A ligação de Biden com Israel remonta a sua infância, quando seu pai discutia o Holocausto à mesa de jantar, um tema que deixou uma marca profunda no presidente. Em suas frequentes visitas a Israel ao longo dos anos, Biden desenvolveu laços estreitos com o país e seu povo. Seu compromisso com Israel foi reforçado durante momentos de crise, como durante a Segunda Intifada, quando Biden afirmou estar presente para apoiar o país mesmo em tempos difíceis.

Essa relação próxima com Israel moldou as políticas de Biden em relação ao país e continua a influenciar suas ações como presidente. Aaron David Miller, ex-diplomata do Departamento de Estado, observa que nenhum outro presidente americano teve o mesmo nível de interação e experiência com Israel que Biden.
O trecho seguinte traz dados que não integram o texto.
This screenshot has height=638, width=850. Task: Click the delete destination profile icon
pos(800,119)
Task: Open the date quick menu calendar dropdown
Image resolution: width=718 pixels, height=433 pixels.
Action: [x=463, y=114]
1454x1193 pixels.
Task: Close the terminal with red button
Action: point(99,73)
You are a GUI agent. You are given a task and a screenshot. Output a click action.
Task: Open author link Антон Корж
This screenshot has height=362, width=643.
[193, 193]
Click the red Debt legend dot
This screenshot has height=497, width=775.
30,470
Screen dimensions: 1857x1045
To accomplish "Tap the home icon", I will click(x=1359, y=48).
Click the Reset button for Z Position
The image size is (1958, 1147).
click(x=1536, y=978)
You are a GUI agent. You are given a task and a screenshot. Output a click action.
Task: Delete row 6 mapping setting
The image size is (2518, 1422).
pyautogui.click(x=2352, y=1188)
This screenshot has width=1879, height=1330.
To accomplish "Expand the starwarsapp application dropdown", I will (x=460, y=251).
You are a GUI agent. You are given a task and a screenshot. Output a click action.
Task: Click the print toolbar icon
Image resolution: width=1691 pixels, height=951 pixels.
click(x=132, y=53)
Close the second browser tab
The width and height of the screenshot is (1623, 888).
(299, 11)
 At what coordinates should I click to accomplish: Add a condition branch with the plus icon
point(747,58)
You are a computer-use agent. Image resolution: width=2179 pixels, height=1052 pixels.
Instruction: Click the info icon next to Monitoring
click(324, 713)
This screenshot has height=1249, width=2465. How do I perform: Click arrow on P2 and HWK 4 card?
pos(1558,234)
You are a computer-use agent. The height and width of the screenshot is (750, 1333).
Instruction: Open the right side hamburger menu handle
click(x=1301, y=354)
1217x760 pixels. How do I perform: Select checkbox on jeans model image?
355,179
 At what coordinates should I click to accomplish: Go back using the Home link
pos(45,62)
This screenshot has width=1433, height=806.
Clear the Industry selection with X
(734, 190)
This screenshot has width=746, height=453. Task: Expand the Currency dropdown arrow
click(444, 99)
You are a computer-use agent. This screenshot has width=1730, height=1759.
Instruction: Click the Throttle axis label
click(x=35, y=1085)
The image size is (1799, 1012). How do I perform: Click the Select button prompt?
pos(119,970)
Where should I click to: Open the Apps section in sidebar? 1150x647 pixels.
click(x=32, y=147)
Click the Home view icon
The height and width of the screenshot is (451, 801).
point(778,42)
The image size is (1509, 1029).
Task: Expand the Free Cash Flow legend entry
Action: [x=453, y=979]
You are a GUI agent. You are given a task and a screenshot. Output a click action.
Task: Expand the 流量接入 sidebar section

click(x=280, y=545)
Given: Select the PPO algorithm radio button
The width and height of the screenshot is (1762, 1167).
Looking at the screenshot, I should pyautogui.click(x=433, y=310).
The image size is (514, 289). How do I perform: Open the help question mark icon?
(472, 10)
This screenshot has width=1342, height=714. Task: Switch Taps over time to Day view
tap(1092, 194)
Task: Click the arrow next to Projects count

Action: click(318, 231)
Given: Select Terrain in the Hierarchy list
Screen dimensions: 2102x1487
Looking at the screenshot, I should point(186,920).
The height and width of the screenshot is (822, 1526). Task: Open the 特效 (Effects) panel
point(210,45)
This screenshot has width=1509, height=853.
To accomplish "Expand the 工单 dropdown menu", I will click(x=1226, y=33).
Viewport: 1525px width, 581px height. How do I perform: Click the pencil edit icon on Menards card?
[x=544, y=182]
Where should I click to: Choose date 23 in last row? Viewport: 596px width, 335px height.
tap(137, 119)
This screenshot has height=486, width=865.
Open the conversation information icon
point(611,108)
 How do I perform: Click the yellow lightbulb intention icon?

Apesar desse histórico, Biden enfrenta agora o desafio de conciliar suas convicções pessoais com as demandas internacionais e as expectativas de seu próprio partido. O compromisso com Israel permanece, apesar das mudanças significativas no cenário político e humanitário que envolve o conflito no Oriente Médio.

Após os ataques do Hamas, Biden continuou a apoiar a ofensiva militar de Israel, mesmo diante de crescentes apelos por um cessar-fogo. Embora alguns democratas tenham expressado discordância em relação à posição de Biden, o presidente manteve sua firmeza em apoiar Israel, refletindo a vontade da maioria do público americano, que tende a apoiar Israel no conflito, de acordo com pesquisas.

No entanto, a divisão entre os democratas é evidente, com alguns pedindo que Biden demonstre mais simpatia pelos palestinos que sofrem. O presidente, por sua vez, evitou criticar publicamente Netanyahu e demonstrou relutância em mudar sua postura em relação ao conflito. Os democratas torcem para que durante a votação, em novembro, o clima no Oriente Médio seja bem diferente de agora.

O que Biden precisa fazer para ganhar o apoio dos jovens Democratas e dos muçulmanos e árabes americanos é dissociar-se e à sua administração da guerra genocida de Israel, do seu sistema de apartheid e da sua ocupação de terras palestinas. Na verdade, a sua reeleição permanece incerta sem uma direção nova e moralmente defensável na política externa dos EUA no Médio Oriente.